Workforce perspectives on harmful sexual behaviour: Research Report

12 July 2017

Publication cover image for workforce perspectives on harmful sexual behaviour reportResearch in Practice has published an open access report in partnership with the National Children’s Bureau, which examines the needs of the children’s workforce in relation to working with children and young people who are displaying Harmful Sexual Behaviour (HSB). 

This is the seventh research project undertaken by the Local Authorities Research Consortium (LARC). Over 500 multi-agency professionals took part in a national survey in which they described their current knowledge, skills and confidence in relation to supporting children and young people displaying HSB. The resulting report is intended to be used by managers across the multi-agency partnership, in particular those with a role in workforce development. 

Findings indicate that two-thirds of staff felt confident in identifying children and young people displaying inappropriate or abusive sexual behaviours. However, only a third felt confident in direct work.

Participants were asked about the emotional impact of this work; 40% reported that either working with or the prospect of working with young people displaying harmful sexual behaviour made them feel ‘worried’ and 36% agreed it made them feel anxious – even where they had considerable experience in this area.

Where local research focused on technology, social media and the internet, professionals reported an increased use of these in relation to HSB. Many believed that they were able to identify where children and young people were accessing or sharing harmful content on the web or some social media platforms. They felt less proficient when this was happening through other routes such as multi-player gaming, chat rooms, or mobile apps.
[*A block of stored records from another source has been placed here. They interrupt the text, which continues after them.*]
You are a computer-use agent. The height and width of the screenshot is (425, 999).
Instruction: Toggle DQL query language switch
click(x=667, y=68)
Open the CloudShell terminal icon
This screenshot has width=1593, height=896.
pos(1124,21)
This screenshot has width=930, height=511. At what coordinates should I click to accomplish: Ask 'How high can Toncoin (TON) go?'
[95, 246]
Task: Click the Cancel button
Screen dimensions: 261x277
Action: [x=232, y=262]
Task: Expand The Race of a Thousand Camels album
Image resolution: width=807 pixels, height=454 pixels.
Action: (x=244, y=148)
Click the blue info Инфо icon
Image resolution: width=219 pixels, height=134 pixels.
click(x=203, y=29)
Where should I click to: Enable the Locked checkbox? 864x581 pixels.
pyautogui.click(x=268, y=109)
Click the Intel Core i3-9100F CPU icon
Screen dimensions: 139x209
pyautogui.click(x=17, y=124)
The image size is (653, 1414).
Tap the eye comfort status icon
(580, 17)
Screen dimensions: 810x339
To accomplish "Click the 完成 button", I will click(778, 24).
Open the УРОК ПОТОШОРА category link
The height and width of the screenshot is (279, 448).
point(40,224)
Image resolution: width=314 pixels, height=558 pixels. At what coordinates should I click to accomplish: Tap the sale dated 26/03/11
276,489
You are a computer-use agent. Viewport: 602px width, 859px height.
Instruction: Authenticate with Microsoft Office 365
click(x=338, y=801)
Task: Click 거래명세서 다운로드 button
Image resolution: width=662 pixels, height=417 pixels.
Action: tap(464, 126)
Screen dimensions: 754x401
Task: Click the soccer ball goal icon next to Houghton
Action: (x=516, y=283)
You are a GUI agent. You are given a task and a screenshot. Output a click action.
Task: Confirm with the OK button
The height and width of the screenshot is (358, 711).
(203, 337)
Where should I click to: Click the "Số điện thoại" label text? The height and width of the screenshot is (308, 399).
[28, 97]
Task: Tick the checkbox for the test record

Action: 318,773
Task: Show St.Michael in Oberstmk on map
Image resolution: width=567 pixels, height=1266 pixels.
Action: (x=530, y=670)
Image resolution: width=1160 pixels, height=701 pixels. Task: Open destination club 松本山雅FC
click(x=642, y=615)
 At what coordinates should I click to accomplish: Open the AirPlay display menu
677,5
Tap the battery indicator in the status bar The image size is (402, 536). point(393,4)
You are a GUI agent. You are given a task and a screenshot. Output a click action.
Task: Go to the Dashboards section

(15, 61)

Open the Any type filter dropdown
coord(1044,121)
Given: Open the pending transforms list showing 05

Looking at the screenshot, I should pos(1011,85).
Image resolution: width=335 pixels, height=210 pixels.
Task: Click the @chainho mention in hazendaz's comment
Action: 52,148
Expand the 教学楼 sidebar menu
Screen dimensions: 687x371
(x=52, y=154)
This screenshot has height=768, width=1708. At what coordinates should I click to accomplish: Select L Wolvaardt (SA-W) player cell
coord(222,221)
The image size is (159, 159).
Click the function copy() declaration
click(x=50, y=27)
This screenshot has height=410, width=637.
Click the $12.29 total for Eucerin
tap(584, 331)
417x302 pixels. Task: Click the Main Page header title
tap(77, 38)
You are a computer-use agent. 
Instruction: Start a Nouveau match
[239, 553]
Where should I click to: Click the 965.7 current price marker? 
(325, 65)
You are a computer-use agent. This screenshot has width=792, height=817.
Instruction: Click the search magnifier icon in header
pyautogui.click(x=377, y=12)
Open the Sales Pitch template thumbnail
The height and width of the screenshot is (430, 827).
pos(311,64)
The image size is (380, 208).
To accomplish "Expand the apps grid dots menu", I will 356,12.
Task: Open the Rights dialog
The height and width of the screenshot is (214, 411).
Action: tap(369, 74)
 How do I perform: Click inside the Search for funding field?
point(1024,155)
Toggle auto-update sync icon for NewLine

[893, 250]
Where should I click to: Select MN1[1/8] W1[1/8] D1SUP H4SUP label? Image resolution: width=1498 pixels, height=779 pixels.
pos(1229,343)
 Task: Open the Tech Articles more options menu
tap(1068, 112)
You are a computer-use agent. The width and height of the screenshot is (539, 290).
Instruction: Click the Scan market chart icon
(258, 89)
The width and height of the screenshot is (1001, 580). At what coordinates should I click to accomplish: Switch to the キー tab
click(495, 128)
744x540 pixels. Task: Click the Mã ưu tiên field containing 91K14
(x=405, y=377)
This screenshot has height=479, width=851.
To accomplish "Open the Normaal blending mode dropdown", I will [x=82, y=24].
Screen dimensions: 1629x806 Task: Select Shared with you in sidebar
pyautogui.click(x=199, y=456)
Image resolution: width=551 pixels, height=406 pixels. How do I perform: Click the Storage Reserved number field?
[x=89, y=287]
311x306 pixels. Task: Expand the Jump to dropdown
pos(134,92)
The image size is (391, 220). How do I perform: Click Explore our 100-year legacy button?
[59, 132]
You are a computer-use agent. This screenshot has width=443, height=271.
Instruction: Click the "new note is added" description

The survey also highlighted what is working well. High-quality supervision was identified as key to practitioners’ ability to work safely, as was access to structured support from peers and the ability to discuss cases with senior colleagues. Where local specialist services exist internally, it also appears there could be the opportunity to harness their expertise to deliver training for colleagues in addition to the direct work they undertake with children and young people.